My son, who has been in a surfer dude cruz state looking out his window, suddenly comes to life. He, like everyone in our house, adores BC. He pulls BC off my ear and as he’s trying to get him in the back seat, son sees YOU. And I know you can’t see us because our windows are tinted, but son was giving you stink eye.
“MOM! That crazy lady behind us is going to hit us and BC is going to fly through the windshield. Is she nuts??? What is WRONG with her??? DO SOMETHING!”
So I slowly back off on the gas and slow my car. Yeah. The passive aggressive approach to being tailgated. At first you only sniff my ass more. But you finally figure it out. And although you still were too close for comfort, you do back off a bit.

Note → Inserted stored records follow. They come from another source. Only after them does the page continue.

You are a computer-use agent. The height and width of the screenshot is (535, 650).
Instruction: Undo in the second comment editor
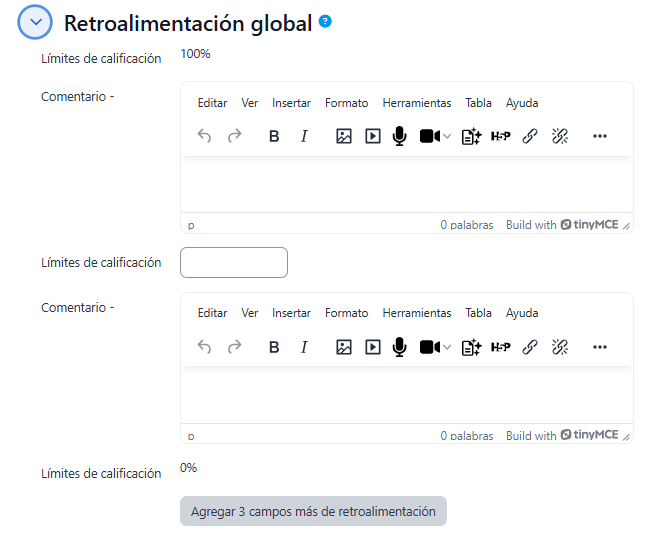point(205,347)
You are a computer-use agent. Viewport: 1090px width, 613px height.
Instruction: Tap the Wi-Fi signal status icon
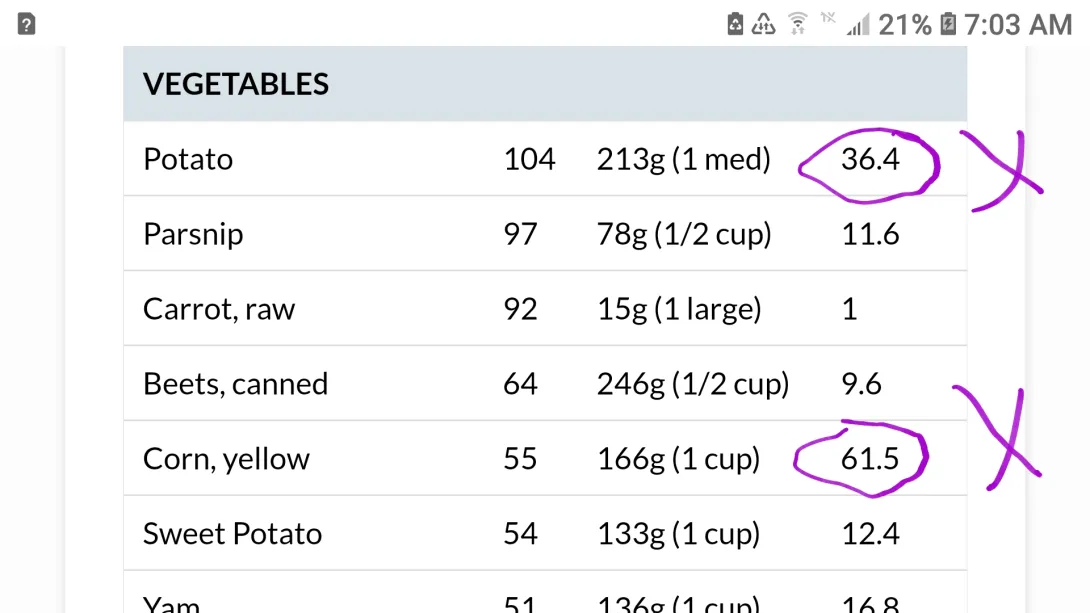click(x=797, y=24)
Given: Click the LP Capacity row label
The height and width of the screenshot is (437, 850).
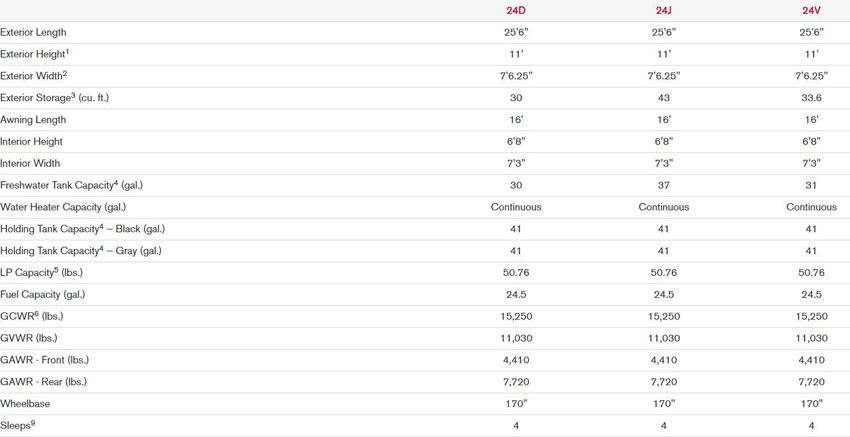Looking at the screenshot, I should coord(41,273).
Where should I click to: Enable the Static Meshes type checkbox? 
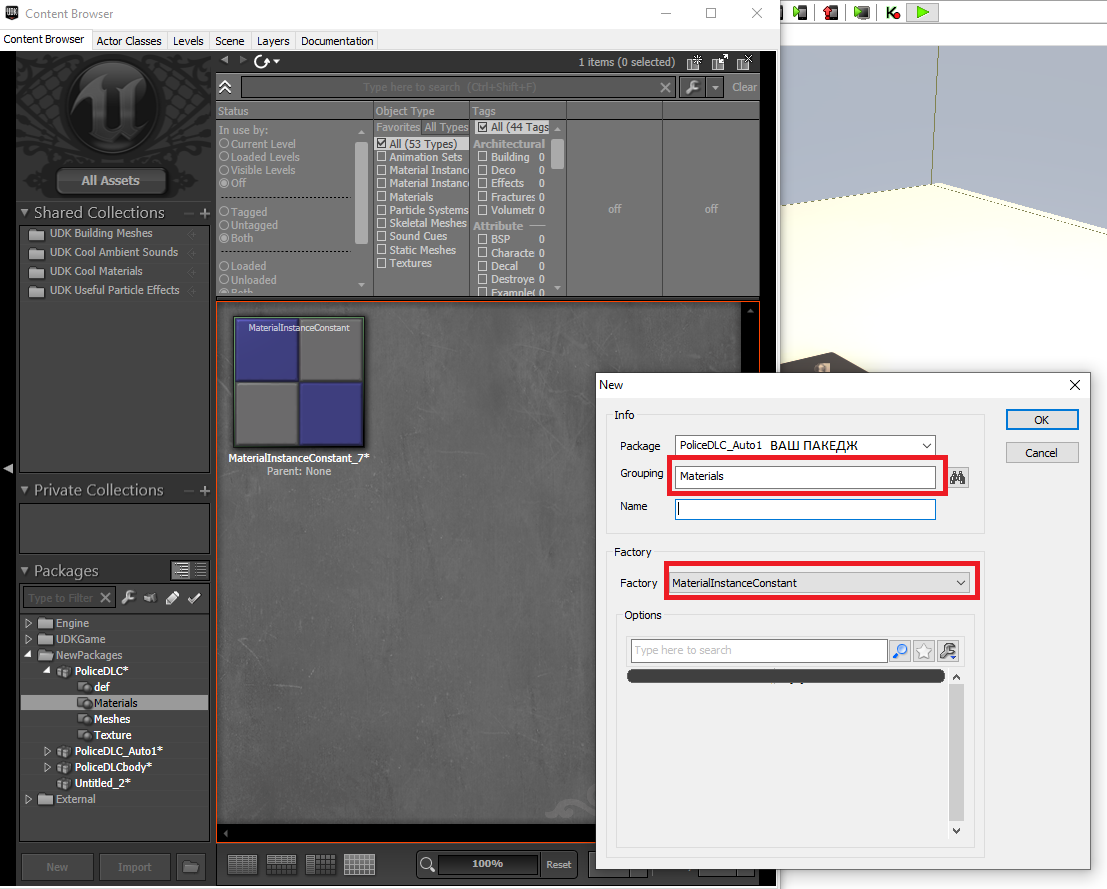(382, 249)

For the next few miles I keep an eye on you. My eyes dart between the road in front of me and my rear view mirror. And I notice something quite unnerving. Since you have been curtailed from driving all fucking gangbusters, you have decided to have a smoke break. Your left arm is hanging out your window with a cigarette, which you take a drag off of, um, like every five to ten seconds. And your right hand. Yeah. It’s holding a cell phone. You’re gabbing away. No blue tooth. No ear piece. You are holding that cell phone right up to your ear. So one has to wonder. If your left hand is hanging out the window with a lit cigarette and your right hand is holding a phone up to your ear, WHAT THE FUCK ARE YOU USING TO STEER??

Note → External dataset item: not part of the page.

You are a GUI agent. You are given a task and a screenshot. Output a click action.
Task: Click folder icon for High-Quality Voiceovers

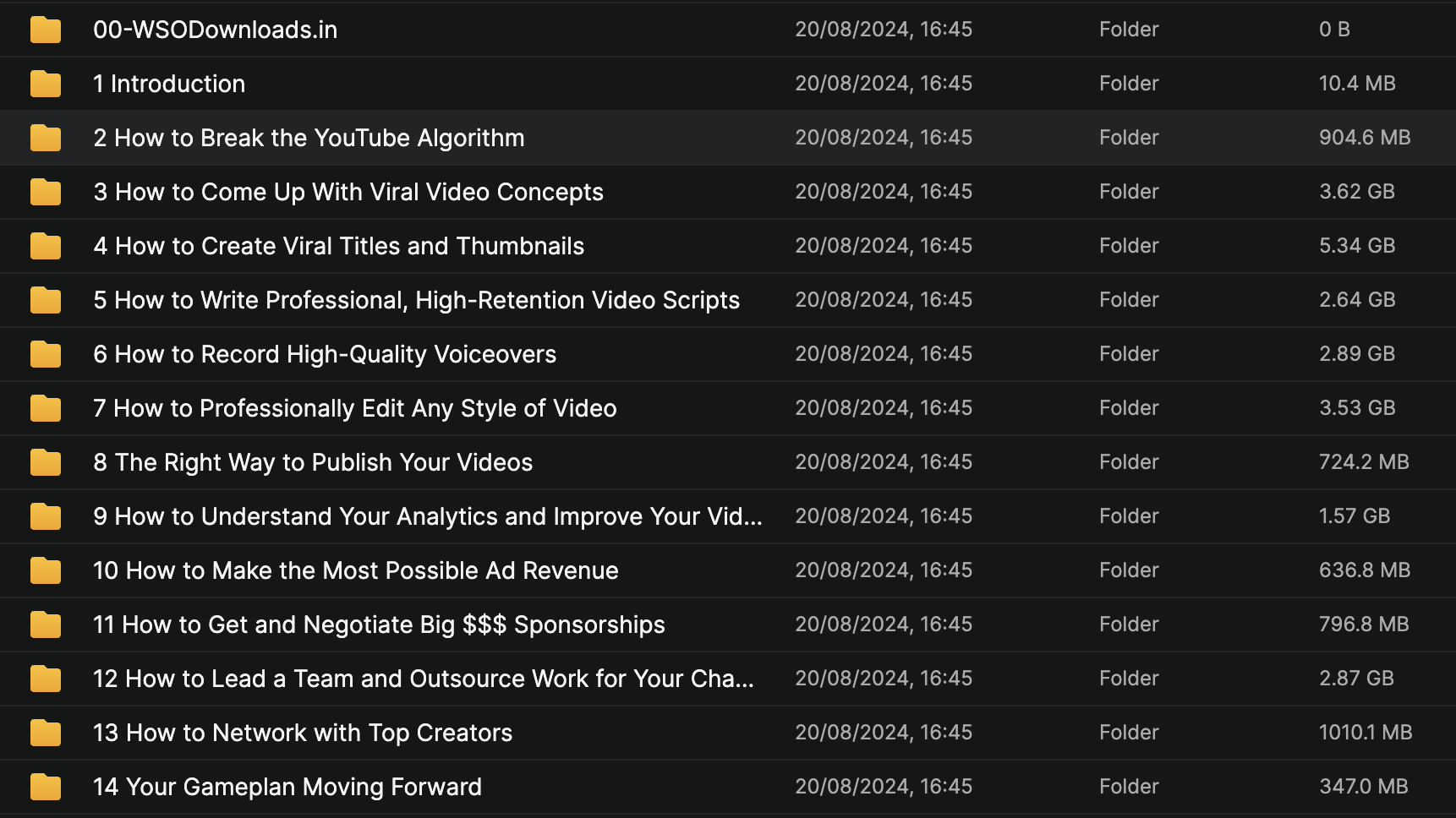tap(46, 355)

The actual perverse thought that ran through my head was that you were some kind of weird freakzoid hermaphrodite. That you had some talented appendage hanging between your legs and you were using that to steer your vehicle. Six o’clock position. I guess it is even scarier that you are not that hermaphrodite. That you either were barreling along at fifty miles per hour behind me hands free of said steering wheel, or else merely using the inside of one of your forearms to barely have control of your tank.
As we approached the next development you got in the left turn lane. Thank-you Jesus.
AND you were going to pull up next to me.
AND you were riding with your windows down.
I rolled my window down. My son was all like, “Mom, let it go, don’t say anything.”
I’m not sure what I would have said, but what I saw rendered me speechless.
You pulled up a little ahead of me so instead of being parallel to you; I was looking into your back seat. There, in center position, was a car seat and in that car seat was an adorable, precious little boy. I’d say about 18 months old.
I should have been even more upset with you, but it actually took the steam out of my sails. Your son is so cute. And so innocent. How could I throw my rage at that little guy?
You didn’t seem to notice me. You were getting off the phone. You looked pretty pissed off. Maybe you were fighting with your husband. Maybe you’re in the middle of a really bad time. Maybe you’re always mad. I don’t know.
I snapped back though. I was actually able to get back to the person I am trying to be.
Nonjudgmental. Joyful. Grateful.
And when I got to the North Shore and was immersed in my sunset and I was back to my moment of joy, I tried to send it to you. Because I think maybe you needed it even more than me that day. Maybe a lot of days. I hope things get better for you.